The country’s leading construction companies are warning the ban on non-essential construction is damaging Ireland’s international reputation and putting future foreign direct investment at risk.

In a letter to Taoiseach Micheál Martin, Construction Industry Federation director general, Tom Parlon, asked the Government to reconsider the extension of the ban on non-essential building work.

The letter, signed by the country’s biggest construction firms, warned the extension of the ban will “damage Ireland’s reputation and reduce foreign direct investment as no other country has locked down construction”.

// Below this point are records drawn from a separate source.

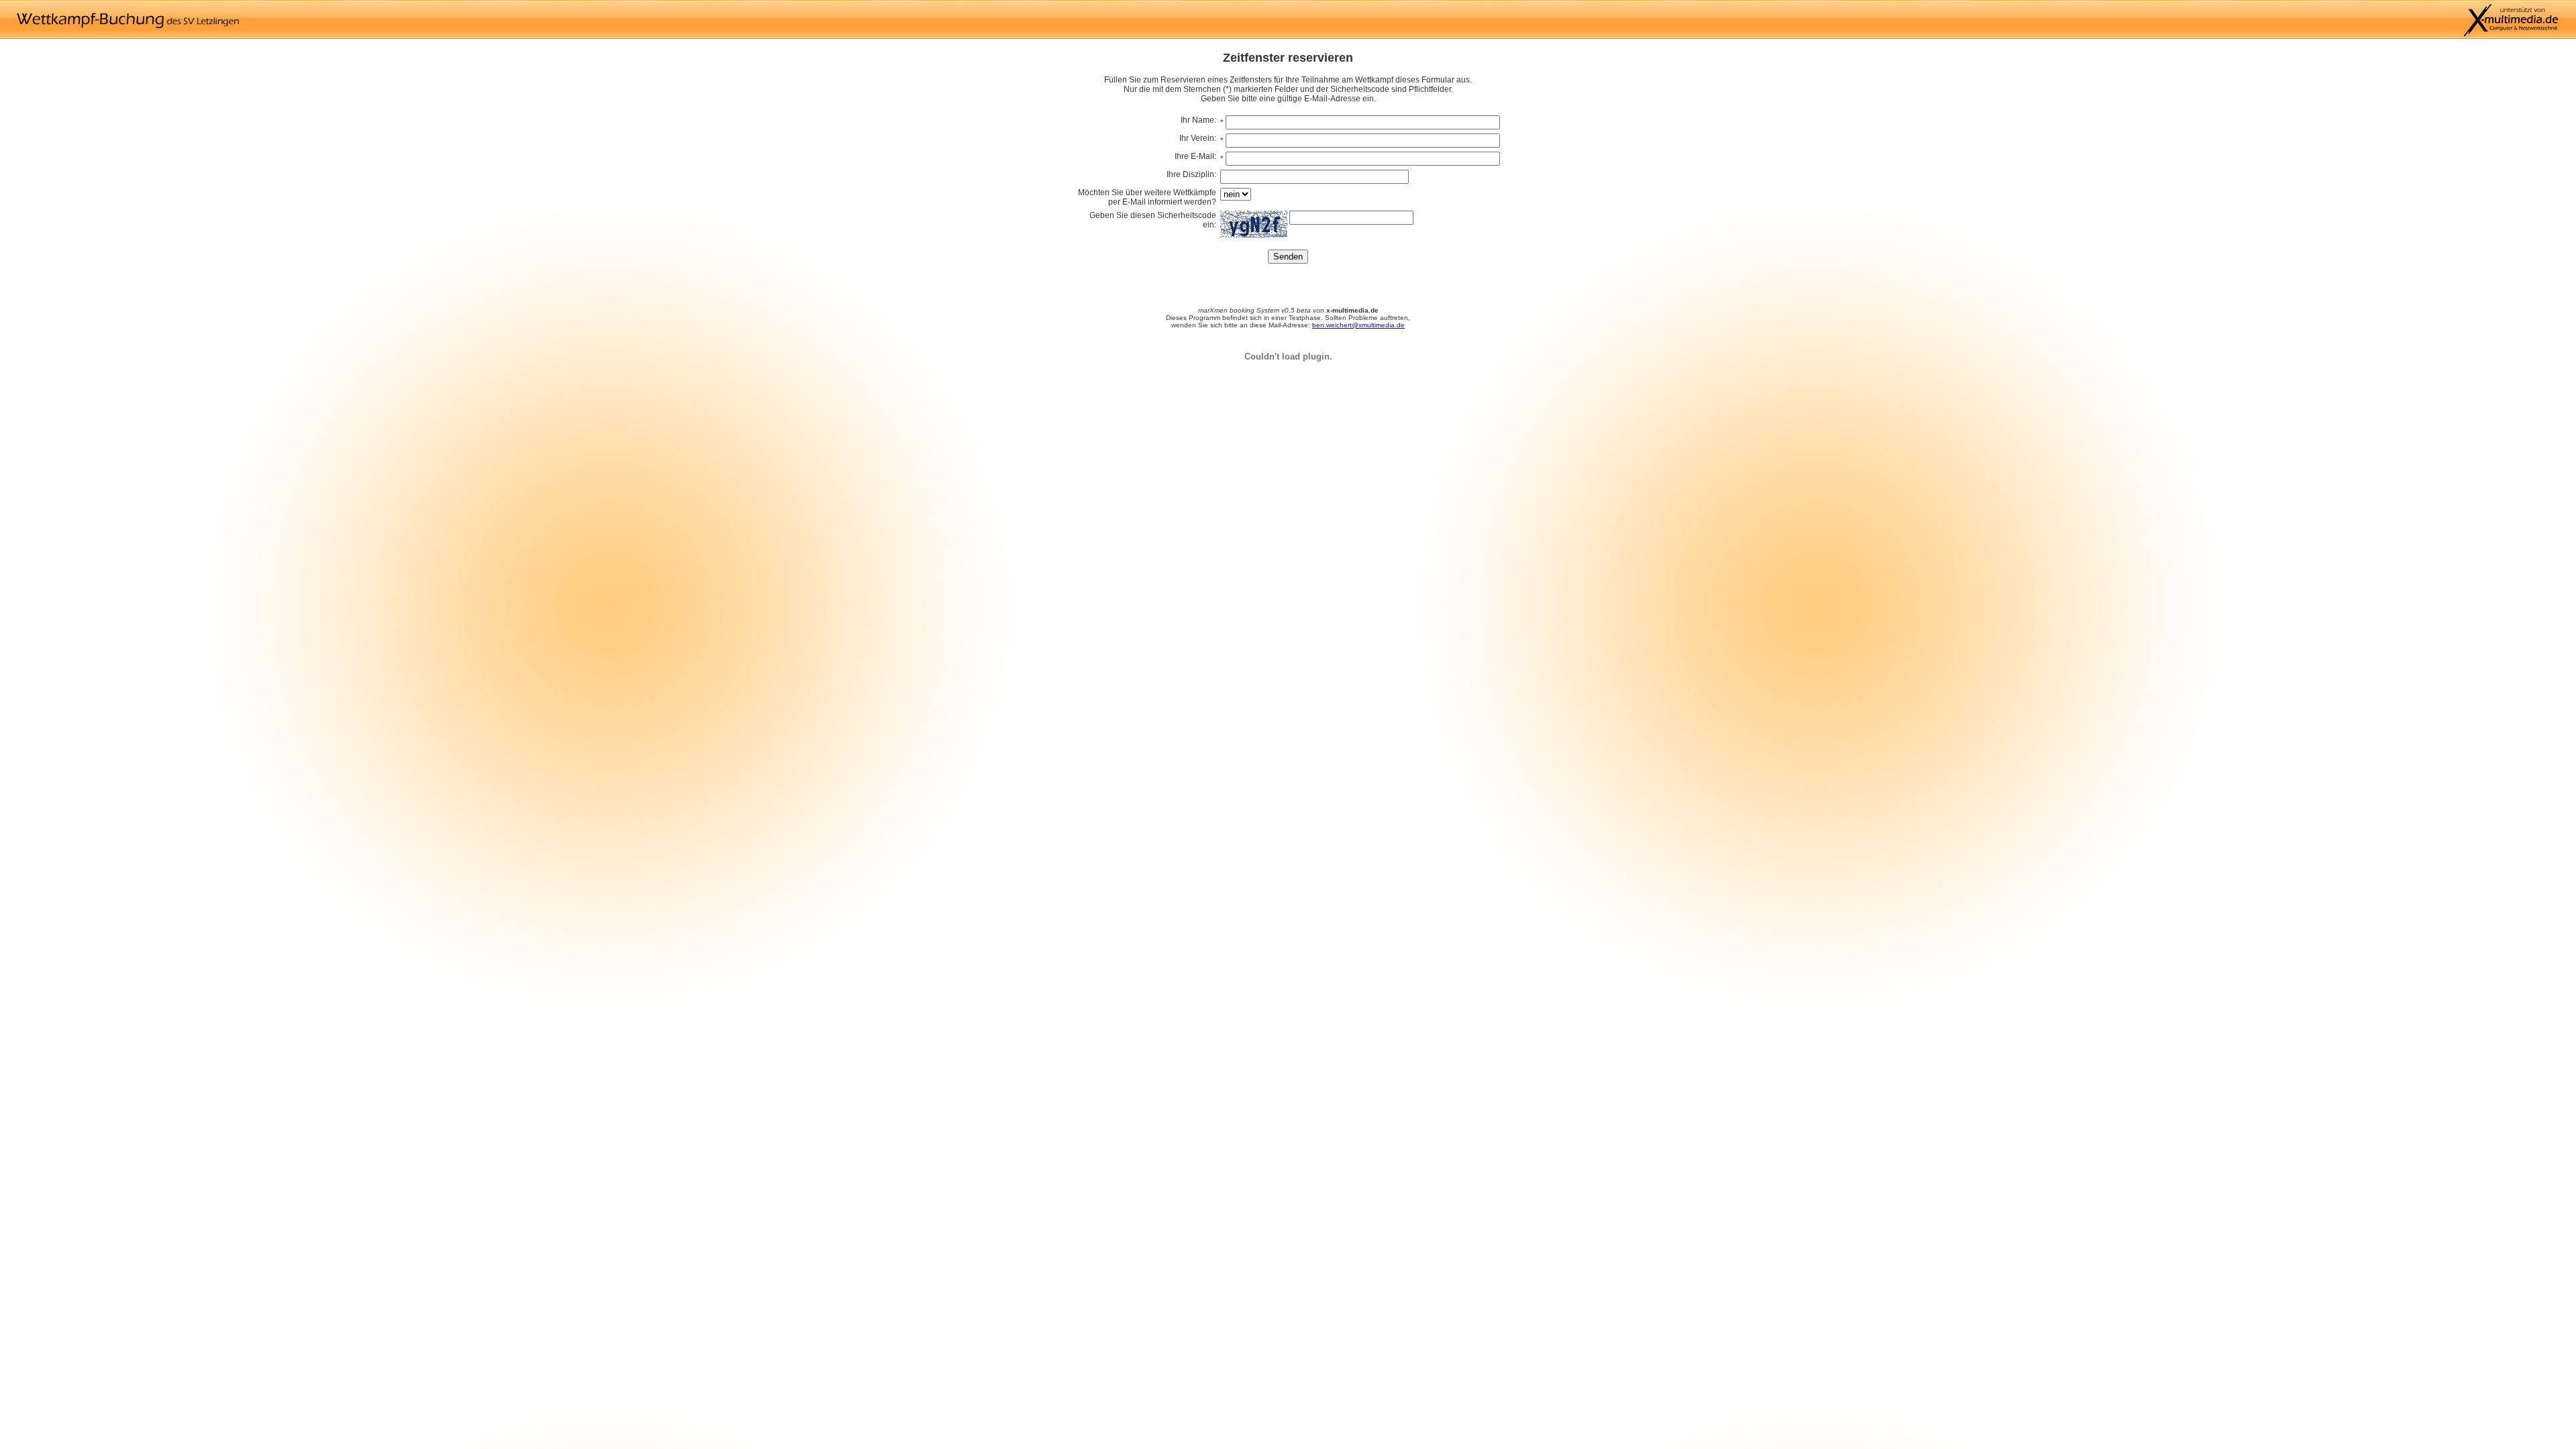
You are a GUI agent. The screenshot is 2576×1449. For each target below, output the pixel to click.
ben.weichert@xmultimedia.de (1358, 325)
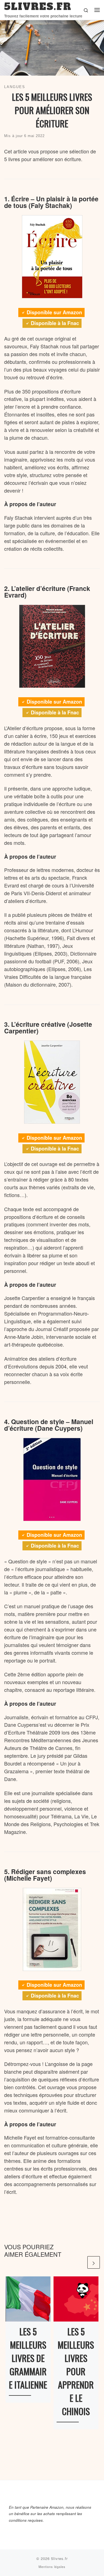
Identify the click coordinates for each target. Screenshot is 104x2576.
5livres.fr (59, 2558)
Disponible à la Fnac (55, 323)
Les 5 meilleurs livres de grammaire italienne (28, 2358)
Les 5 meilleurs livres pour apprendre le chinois (76, 2371)
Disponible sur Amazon (54, 312)
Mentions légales (52, 2566)
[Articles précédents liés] (80, 2262)
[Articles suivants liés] (93, 2262)
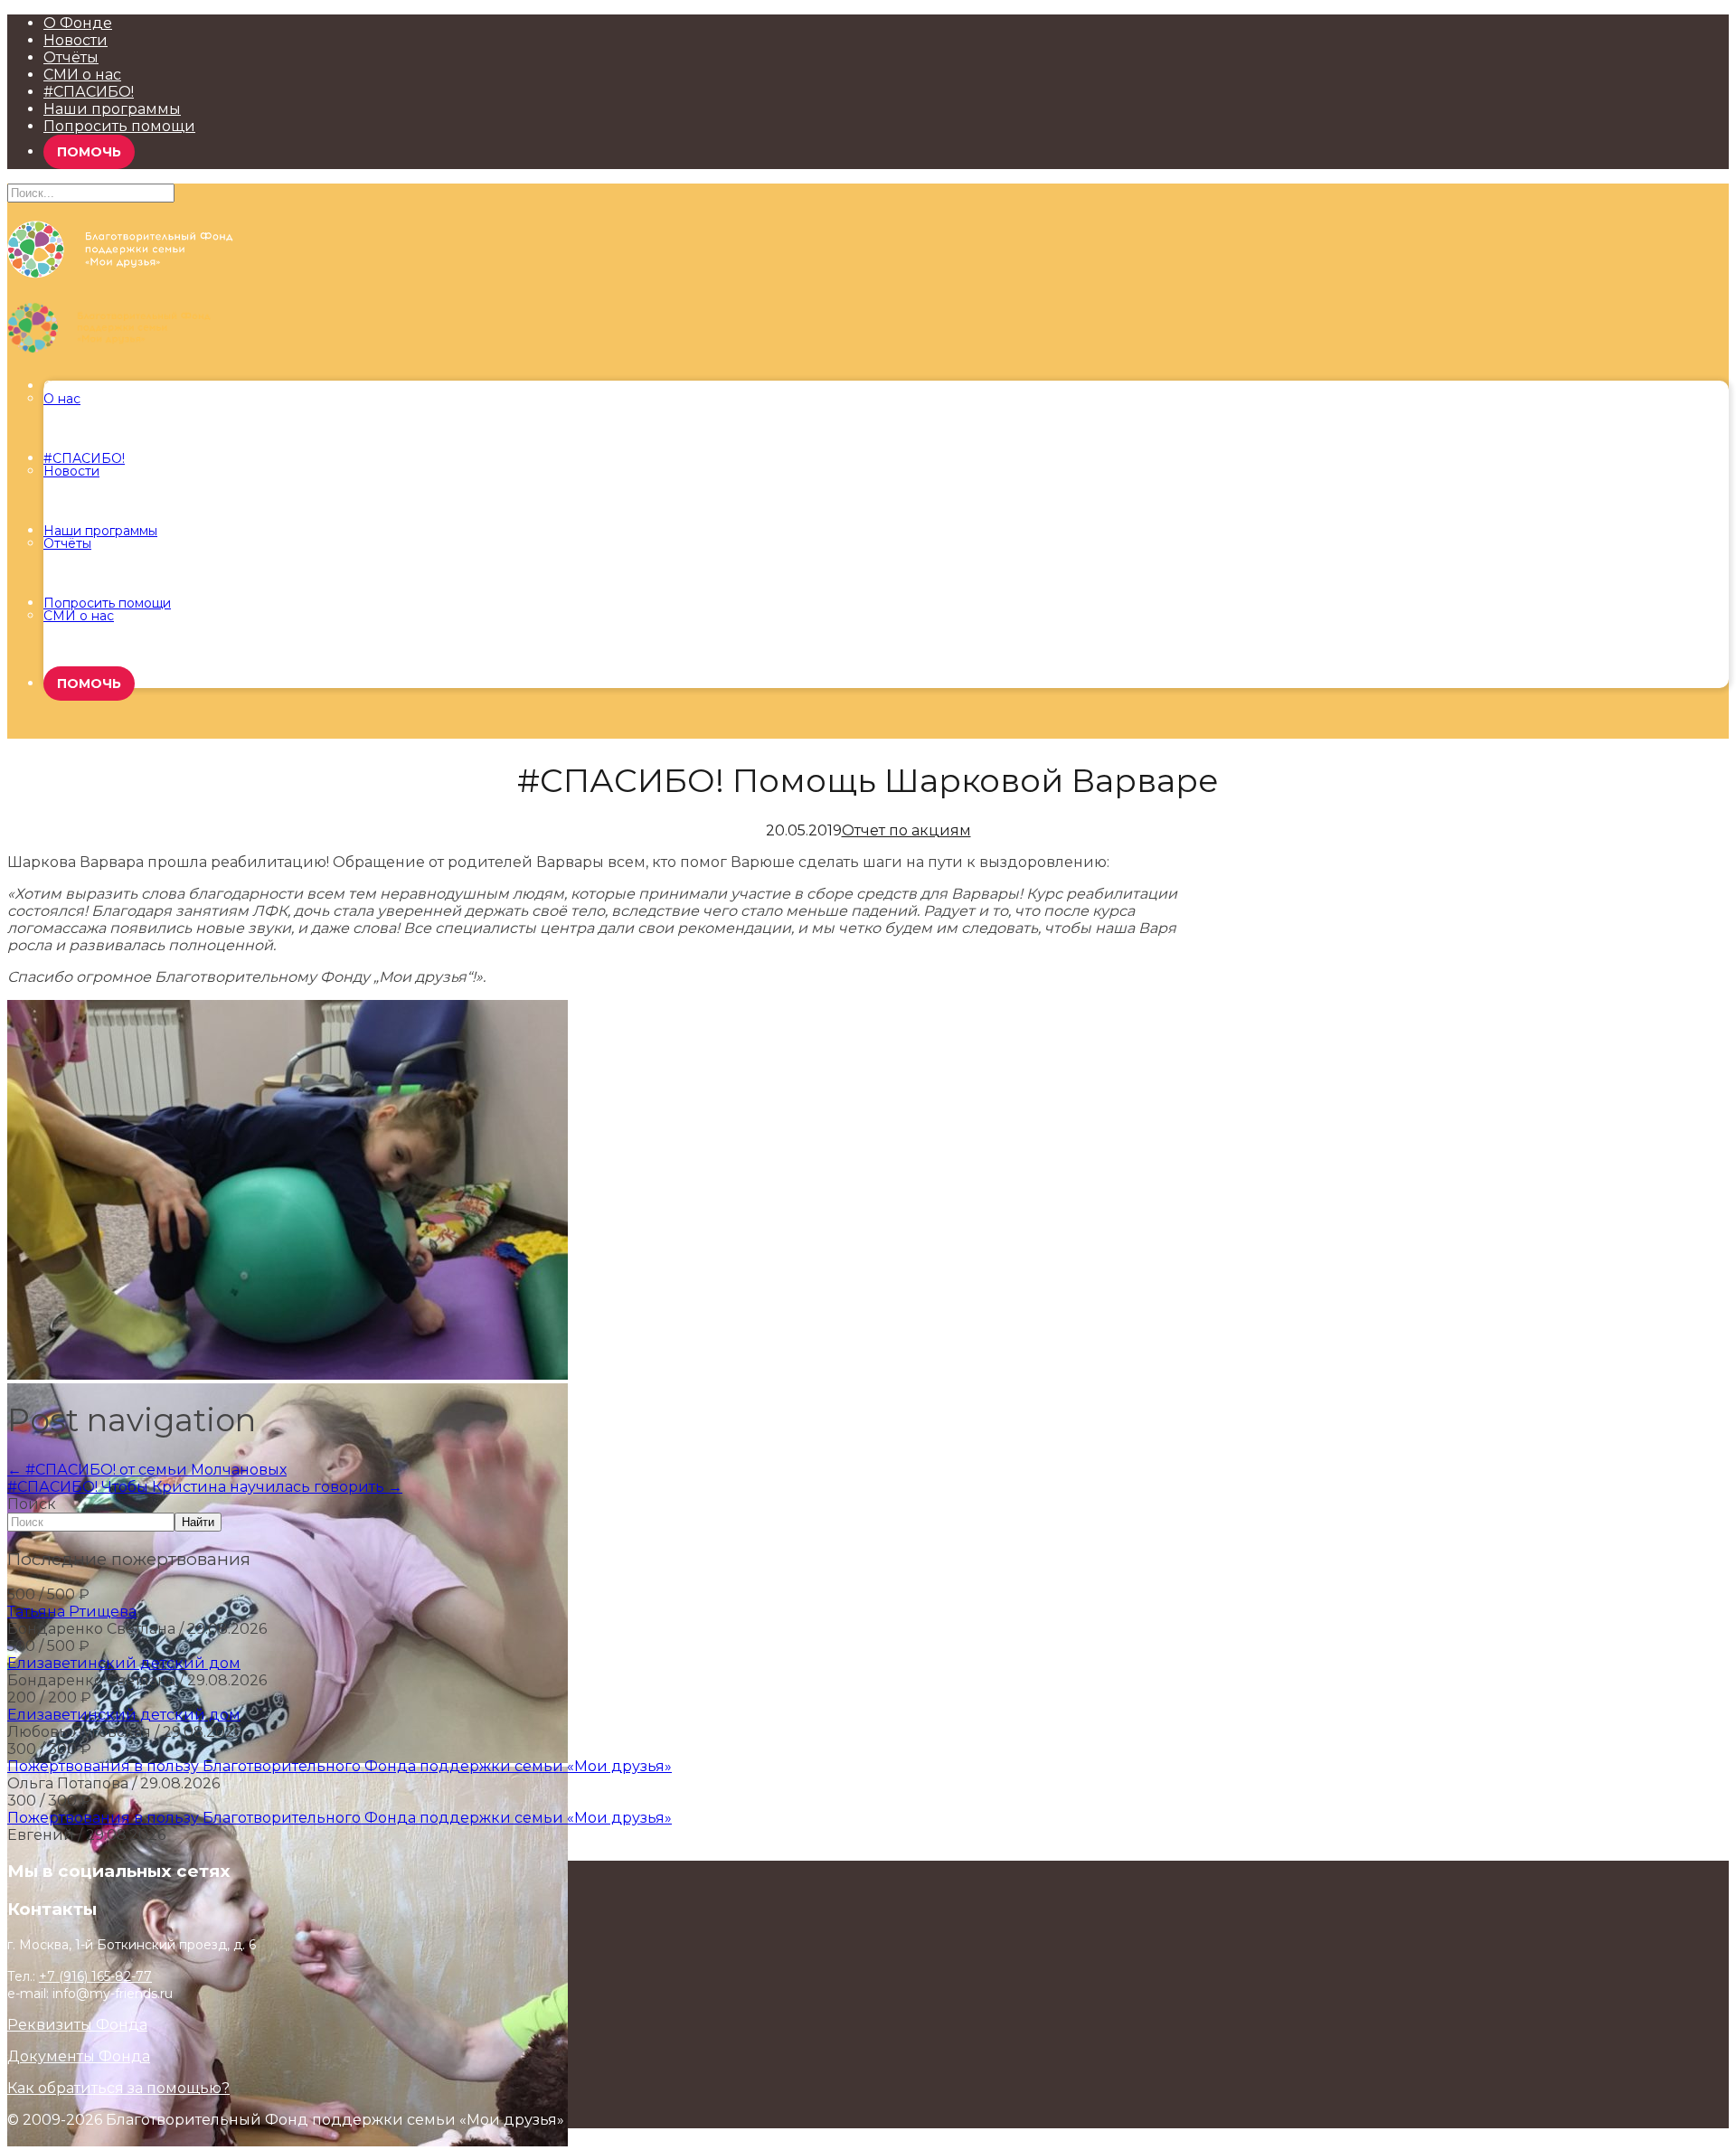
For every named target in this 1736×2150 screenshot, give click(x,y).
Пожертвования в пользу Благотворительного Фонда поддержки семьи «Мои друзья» (339, 1766)
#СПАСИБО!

It said future housing supply will be reduced by 800 homes a week and the ban will “wipe over €3bn of construction output from the Exchequer”.

It also said the ban threatened the National Development Plan.

“I urge you to consider the evidence of our ability to work safely and let the industry return to work so we can positively contribute to the economy, relieve the housing crisis, and build the infrastructure essential to Ireland’s recovery,” Mr Parlon said.

Since last September, Mr Parlon said eight people have been admitted to hospital, five of whom were transferred to ICU, after becoming infected with Covid-19 due to construction work.

He said there have been 42 positive cases since January with 40pc of the industry operating due to Government restrictions.

“The lack of cases and outbreaks on construction sites renders any concerns about mobility of the construction workforce moot. Due to our safety protocol, workers with symptoms are largely staying at home,” he added.

Mr Parlon said voluntary testing regimes are catching low numbers of asymptomatic people on construction sites.

“If mobility is a key concern, there are other sectors with larger workforces, and relatively minimal safety protocols, operating at full capacity. In comparison, the construction industry is inherently safe on a mobility basis as the lack of clusters and cases show,” he said.

The letter was signed by Sisk chief operating officer Donal McCarthy, JJ Rhatigan managing director Padraic Rhatigan, BAM chief executive Theo Cullinane, John Paul Construction managing director Liam Kenny and Designer Group chief executive Michael Stone among others.